Donc vous gardez l'ouverture et son soupir de soulagement ?
Je garde les jours les précédant l'annonce des résultats, où le cours avait également beaucoup monté. Donc je crois que ça consolide les choses. Ce que le marché retient, et que j'ai lu d'ailleurs des commentaires des analystes, c'est que le redressement de Natixis est amorcé et est en bonne voie.
Cela fait le deuxième trimestre consécutif de résultats positifs. Des résultats qui sont élevés : 748 millions d'euros au deuxième trimestre et plus d'un milliard d'euros sur le premier semestre. Donc je crois que le redressement est amorcé avec des résultats opérationnels récurrents de 296 millions d'euros qui là aussi montrent la solidité et la contribution positive de chacun des métiers de Natixis.
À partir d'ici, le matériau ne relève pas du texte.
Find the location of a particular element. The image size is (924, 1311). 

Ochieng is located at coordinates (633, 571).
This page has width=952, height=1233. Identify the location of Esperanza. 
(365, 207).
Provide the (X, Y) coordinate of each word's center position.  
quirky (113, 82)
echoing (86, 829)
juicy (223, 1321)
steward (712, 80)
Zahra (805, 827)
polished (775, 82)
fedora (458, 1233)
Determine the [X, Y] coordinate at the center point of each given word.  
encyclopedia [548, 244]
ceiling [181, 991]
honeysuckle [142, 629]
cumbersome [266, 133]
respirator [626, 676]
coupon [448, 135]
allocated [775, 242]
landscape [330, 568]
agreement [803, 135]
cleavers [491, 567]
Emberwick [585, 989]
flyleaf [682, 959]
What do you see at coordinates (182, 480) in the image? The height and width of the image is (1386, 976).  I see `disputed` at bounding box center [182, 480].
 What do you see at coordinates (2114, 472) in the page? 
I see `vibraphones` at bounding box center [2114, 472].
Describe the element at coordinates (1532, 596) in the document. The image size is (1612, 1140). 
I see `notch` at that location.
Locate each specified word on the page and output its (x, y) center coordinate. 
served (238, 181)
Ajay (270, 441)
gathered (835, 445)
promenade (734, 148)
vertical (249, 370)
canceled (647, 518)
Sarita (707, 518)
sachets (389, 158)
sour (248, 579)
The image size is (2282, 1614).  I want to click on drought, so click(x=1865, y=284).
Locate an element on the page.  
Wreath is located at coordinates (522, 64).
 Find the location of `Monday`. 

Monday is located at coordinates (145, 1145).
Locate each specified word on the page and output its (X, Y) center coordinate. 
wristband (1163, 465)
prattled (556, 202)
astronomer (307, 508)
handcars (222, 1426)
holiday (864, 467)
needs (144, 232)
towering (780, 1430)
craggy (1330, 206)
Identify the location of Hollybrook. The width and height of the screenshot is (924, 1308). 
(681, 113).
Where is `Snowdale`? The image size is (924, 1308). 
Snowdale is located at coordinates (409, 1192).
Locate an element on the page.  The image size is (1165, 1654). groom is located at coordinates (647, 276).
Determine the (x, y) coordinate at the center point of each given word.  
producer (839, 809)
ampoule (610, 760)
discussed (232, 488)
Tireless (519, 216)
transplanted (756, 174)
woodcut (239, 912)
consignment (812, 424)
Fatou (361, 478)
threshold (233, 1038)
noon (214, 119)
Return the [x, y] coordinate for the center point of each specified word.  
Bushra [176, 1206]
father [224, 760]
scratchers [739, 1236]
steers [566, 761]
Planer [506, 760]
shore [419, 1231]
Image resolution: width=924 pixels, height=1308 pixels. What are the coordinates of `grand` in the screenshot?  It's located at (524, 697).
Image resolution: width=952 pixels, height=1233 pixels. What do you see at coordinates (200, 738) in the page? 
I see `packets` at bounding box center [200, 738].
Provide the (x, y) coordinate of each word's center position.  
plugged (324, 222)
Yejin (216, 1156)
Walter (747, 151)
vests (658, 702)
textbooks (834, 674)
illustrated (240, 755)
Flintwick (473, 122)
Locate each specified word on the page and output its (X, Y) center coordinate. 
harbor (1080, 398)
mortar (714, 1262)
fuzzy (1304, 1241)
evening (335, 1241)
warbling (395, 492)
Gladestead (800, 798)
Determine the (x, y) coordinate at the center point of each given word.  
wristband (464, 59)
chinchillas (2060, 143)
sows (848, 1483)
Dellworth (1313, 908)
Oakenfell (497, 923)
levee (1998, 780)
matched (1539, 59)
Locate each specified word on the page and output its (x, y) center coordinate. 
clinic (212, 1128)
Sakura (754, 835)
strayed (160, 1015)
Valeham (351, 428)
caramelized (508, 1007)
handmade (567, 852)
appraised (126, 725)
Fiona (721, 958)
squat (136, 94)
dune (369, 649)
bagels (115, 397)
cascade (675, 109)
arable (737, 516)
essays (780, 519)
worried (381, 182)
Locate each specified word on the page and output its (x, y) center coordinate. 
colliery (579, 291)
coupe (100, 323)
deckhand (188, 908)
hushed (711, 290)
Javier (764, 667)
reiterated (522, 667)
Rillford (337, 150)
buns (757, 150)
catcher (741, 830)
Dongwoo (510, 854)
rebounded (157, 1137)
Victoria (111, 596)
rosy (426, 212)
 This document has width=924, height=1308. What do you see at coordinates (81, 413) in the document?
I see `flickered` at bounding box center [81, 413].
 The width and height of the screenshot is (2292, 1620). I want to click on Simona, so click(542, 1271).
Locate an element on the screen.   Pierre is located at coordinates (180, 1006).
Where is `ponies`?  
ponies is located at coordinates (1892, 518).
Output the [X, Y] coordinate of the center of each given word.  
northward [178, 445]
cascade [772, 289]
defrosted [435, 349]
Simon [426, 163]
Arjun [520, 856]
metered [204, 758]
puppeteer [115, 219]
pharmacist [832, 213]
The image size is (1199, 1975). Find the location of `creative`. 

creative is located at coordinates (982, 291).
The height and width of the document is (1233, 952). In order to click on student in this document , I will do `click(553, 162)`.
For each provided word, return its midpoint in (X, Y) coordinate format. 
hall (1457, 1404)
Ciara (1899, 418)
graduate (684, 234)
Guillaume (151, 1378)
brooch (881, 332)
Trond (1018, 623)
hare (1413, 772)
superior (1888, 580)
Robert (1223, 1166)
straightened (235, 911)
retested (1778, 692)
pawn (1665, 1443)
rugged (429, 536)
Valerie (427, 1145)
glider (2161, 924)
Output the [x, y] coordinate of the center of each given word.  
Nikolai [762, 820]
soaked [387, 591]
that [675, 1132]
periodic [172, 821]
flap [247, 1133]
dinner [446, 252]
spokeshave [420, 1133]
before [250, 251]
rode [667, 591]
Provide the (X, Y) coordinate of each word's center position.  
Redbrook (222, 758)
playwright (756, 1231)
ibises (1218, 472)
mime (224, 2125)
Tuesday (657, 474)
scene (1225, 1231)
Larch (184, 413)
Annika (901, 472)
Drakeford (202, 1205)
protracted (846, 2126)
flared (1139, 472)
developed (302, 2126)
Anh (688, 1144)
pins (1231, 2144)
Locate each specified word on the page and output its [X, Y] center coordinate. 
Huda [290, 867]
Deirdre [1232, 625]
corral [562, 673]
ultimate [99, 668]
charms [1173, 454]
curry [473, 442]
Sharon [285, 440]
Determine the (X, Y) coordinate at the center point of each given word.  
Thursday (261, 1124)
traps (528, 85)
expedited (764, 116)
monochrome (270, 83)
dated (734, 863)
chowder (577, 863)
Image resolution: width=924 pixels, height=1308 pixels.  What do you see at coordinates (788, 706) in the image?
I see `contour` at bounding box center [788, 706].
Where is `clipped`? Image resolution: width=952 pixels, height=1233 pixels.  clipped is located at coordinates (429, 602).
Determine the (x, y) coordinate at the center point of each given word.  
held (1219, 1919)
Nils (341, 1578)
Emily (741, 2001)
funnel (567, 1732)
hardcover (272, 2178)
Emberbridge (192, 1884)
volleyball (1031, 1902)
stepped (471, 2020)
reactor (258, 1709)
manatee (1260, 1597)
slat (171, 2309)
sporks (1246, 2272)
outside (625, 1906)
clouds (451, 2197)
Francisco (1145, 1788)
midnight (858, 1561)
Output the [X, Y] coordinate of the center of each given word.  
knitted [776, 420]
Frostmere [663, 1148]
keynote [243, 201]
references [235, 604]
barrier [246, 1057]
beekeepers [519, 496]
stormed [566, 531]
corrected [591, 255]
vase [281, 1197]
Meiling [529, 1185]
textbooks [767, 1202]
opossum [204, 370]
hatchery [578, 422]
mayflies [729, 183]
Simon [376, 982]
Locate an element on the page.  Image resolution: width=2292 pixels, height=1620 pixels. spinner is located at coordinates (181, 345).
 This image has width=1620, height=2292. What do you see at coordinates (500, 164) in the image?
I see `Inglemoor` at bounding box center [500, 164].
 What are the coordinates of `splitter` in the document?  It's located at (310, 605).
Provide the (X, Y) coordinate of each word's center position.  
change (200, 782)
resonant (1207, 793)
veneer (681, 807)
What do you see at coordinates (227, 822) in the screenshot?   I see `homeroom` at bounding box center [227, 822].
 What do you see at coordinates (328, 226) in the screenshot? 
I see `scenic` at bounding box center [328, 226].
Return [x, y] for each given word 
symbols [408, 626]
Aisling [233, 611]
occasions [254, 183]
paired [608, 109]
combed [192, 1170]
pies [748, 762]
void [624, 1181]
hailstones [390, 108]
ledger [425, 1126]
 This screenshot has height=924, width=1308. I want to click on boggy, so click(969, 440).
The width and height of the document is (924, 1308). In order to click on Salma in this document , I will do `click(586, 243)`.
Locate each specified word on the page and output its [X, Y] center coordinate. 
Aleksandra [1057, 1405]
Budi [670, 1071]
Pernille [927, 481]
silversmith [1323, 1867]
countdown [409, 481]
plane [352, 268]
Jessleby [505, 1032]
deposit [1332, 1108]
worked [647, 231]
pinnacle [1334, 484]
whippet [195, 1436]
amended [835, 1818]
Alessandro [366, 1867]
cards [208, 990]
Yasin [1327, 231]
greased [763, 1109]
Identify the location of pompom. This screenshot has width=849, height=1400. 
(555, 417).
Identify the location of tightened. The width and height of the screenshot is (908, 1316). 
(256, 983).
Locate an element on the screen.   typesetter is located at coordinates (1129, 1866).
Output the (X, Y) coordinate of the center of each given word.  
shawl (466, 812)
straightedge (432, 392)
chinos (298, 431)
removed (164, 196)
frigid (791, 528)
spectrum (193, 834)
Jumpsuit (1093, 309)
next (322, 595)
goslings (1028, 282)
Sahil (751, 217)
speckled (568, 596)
Vous ne vous êtes donc pas contentés de désamorcer la bombe : c'est cela que vous avez voulu dire hier aux marchés ?
Je crois que l'on s'inscrit dans une perspective de redressement durable. Non seulement les résultats sont redressés et la solidité financière de l'entreprise a été réaffirmée et consolidée avec des ratios tier-one de 9,1 %.
C'est donc une banque qui a des fonds propres et qui est solide et une banque qui fait partie d'un groupe BPCE qui est solide et profitable. Et puis un plan stratégique et un avenir qui a été décliné autour d'un plan baptisé "New deal".
Une des clés du retournement est justement la garantie que vous a apportée BPCE ?
C'est un élément clé parce que dans la banque un des éléments très importants est la confiance. Un des éléments clés qu'il a fallu, c'était rétablir la confiance vis-à-vis des acteurs : les actionnaires, les clients, les salariés de Natixis. Et la garantie a été l'un des éléments qui a retiré l'inquiétude sourde qu'il y avait autour des actifs soi-disant toxiques de Natixis.